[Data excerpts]
■ ■ ■ ■
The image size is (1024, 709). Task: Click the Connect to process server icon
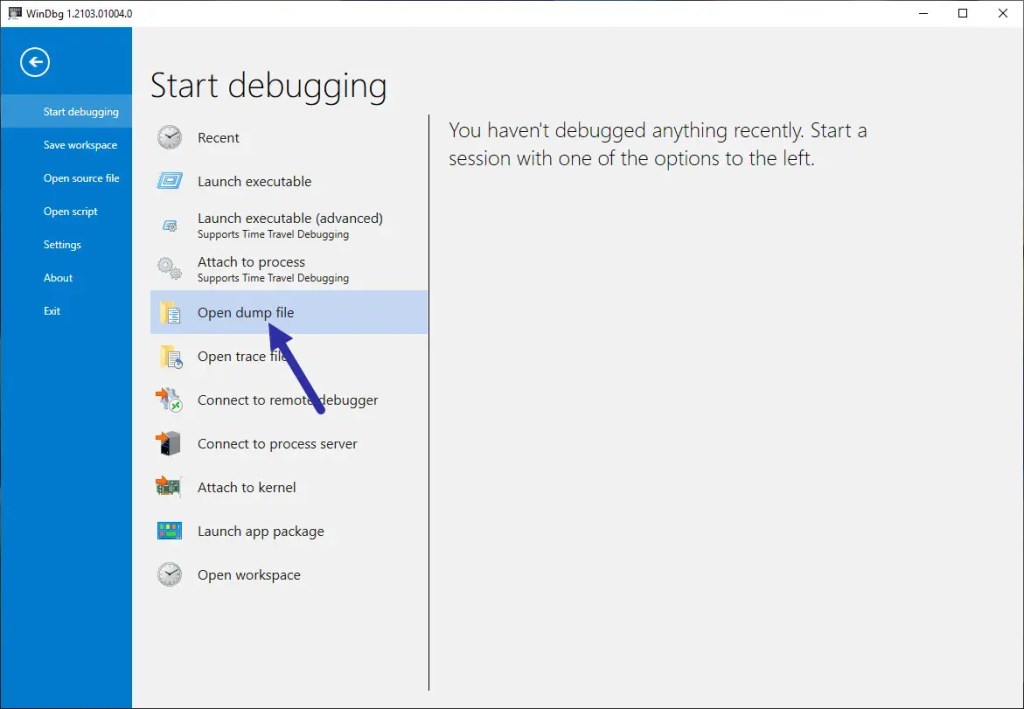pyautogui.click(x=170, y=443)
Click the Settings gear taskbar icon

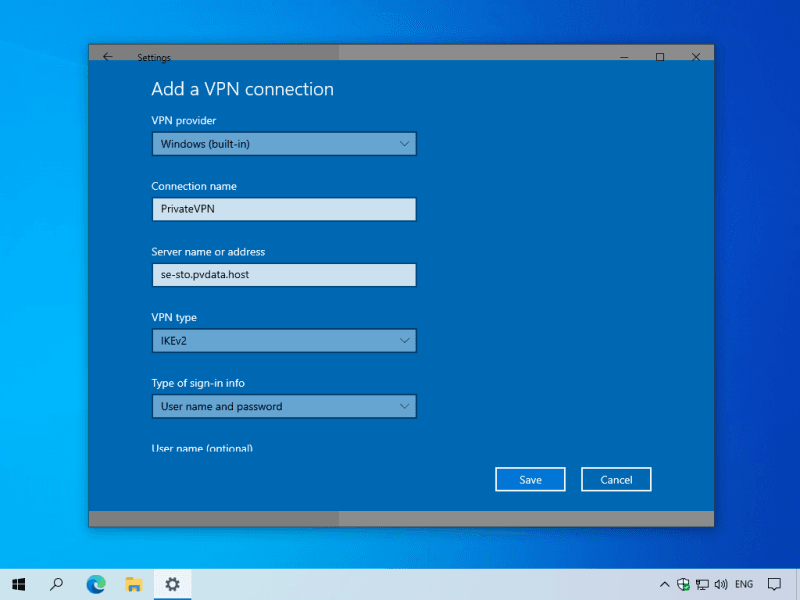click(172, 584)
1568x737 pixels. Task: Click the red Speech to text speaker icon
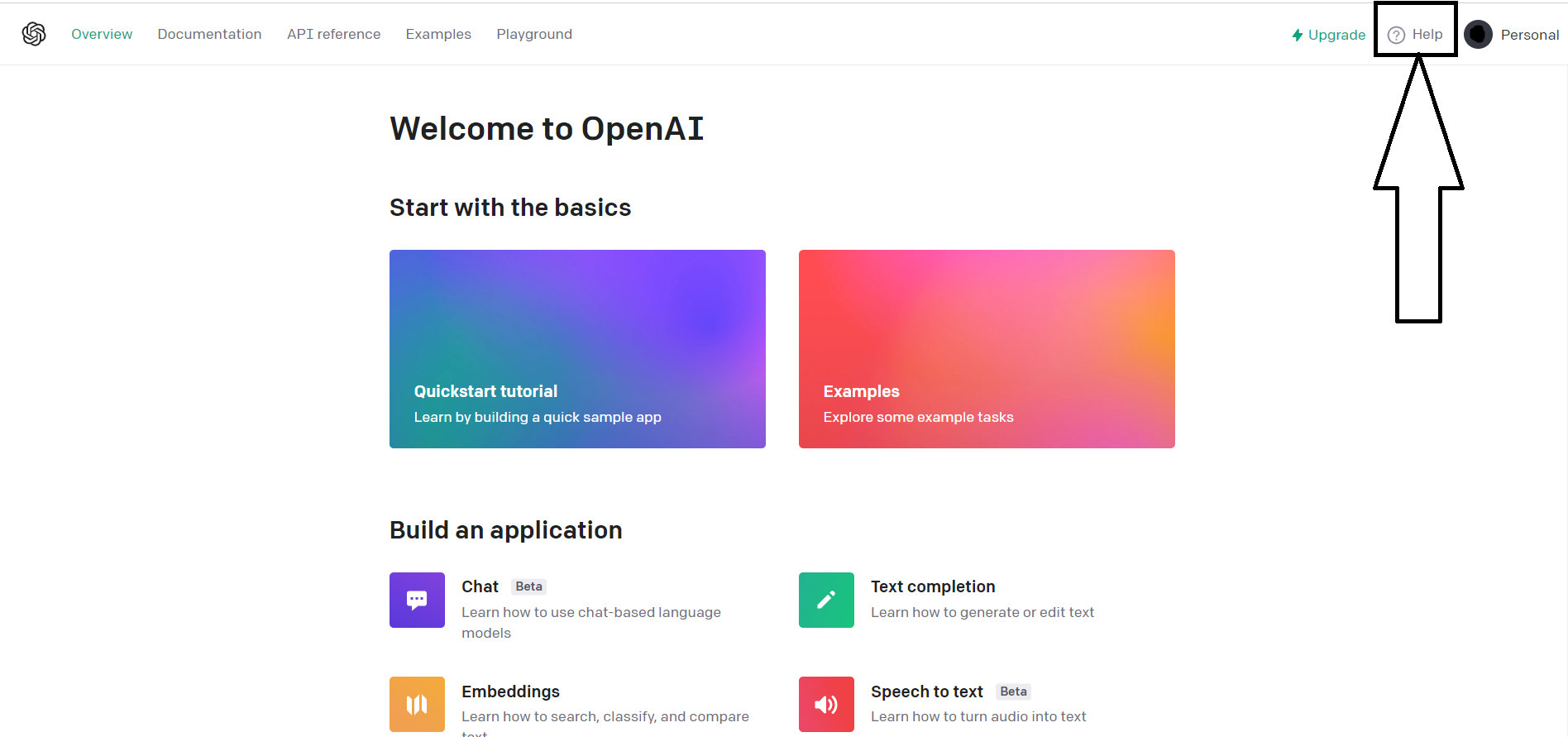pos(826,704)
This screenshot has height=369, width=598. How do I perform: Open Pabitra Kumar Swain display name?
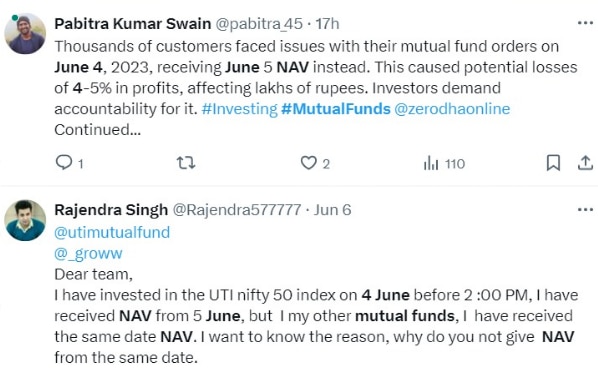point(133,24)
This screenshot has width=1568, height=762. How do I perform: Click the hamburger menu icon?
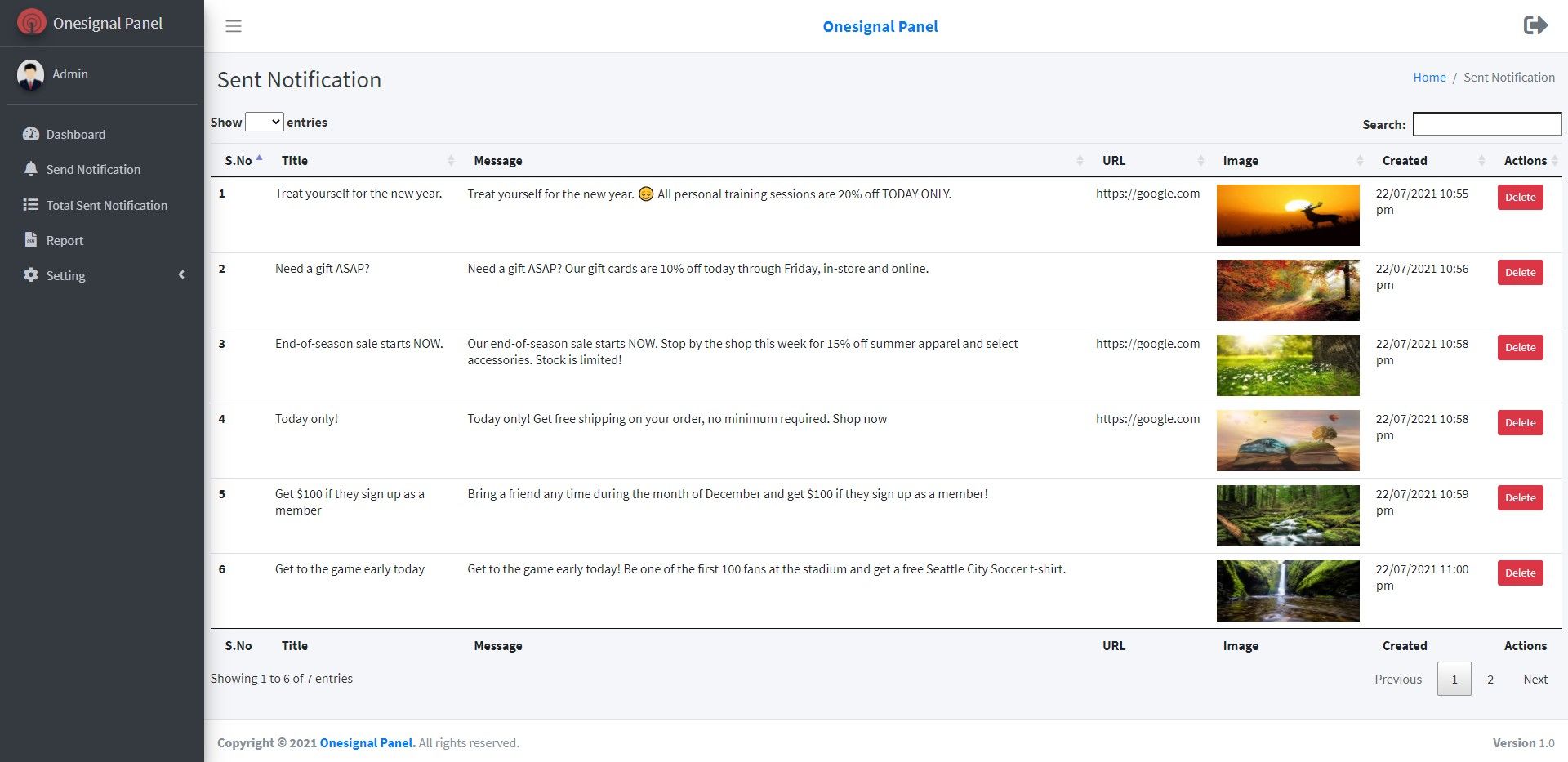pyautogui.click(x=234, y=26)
■ ■ ■ ■
If a record holds a picture, leave the picture out, but repeat every line exactly.

### SOLUTION FOR THIS PROBLEM
The image size is (1024, 709). Task: Click the Connect to process server icon
pyautogui.click(x=170, y=443)
Click the Settings gear taskbar icon

click(172, 584)
1568x737 pixels. Task: Click the red Speech to text speaker icon
pos(826,704)
This screenshot has height=369, width=598. How do I perform: Open Pabitra Kumar Swain display name?
point(133,24)
This screenshot has width=1568, height=762. How do I perform: Click the hamburger menu icon?
pyautogui.click(x=234, y=26)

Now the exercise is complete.